Exercise brief:
Where a line of the records holds the string "will", copy that line.

Data shown:
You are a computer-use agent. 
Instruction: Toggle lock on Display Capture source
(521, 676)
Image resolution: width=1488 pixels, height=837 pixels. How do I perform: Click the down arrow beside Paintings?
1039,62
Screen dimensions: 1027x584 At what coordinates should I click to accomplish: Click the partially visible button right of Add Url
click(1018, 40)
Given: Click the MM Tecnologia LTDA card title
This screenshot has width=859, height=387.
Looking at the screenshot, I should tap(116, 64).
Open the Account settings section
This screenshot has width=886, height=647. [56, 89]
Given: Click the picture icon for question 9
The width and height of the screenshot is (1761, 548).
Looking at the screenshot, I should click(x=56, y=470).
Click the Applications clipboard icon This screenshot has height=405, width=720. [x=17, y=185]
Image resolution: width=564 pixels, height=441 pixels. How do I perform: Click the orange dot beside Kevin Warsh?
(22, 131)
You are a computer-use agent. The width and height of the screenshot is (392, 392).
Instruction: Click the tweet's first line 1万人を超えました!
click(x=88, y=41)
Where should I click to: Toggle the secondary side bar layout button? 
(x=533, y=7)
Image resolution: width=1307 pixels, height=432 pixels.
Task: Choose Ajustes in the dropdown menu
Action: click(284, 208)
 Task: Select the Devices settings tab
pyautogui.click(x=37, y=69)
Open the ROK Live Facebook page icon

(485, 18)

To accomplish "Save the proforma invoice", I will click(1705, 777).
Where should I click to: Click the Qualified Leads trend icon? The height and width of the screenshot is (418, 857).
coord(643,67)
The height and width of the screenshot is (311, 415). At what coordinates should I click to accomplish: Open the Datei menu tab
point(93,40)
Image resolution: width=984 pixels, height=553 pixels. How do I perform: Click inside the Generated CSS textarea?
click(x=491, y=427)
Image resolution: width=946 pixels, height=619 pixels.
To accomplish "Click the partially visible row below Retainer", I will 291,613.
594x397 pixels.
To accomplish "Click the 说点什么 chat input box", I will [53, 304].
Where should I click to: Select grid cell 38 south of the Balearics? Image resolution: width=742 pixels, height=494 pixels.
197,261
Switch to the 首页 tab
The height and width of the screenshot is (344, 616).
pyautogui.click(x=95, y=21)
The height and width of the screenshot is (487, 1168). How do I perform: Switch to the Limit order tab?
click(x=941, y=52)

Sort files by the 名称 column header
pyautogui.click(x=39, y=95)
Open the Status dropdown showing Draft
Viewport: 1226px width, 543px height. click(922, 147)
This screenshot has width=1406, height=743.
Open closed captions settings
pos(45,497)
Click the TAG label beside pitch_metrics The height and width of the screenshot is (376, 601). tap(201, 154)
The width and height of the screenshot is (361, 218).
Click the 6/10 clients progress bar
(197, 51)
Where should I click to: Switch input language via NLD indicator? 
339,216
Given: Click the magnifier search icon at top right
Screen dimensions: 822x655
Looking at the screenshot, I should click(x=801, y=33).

Task output:
To accomplish "Save the proforma invoice", I will click(1705, 777).
To accomplish "Click the partially visible row below Retainer", I will 291,613.
To accomplish "Click the 说点什么 chat input box", I will [53, 304].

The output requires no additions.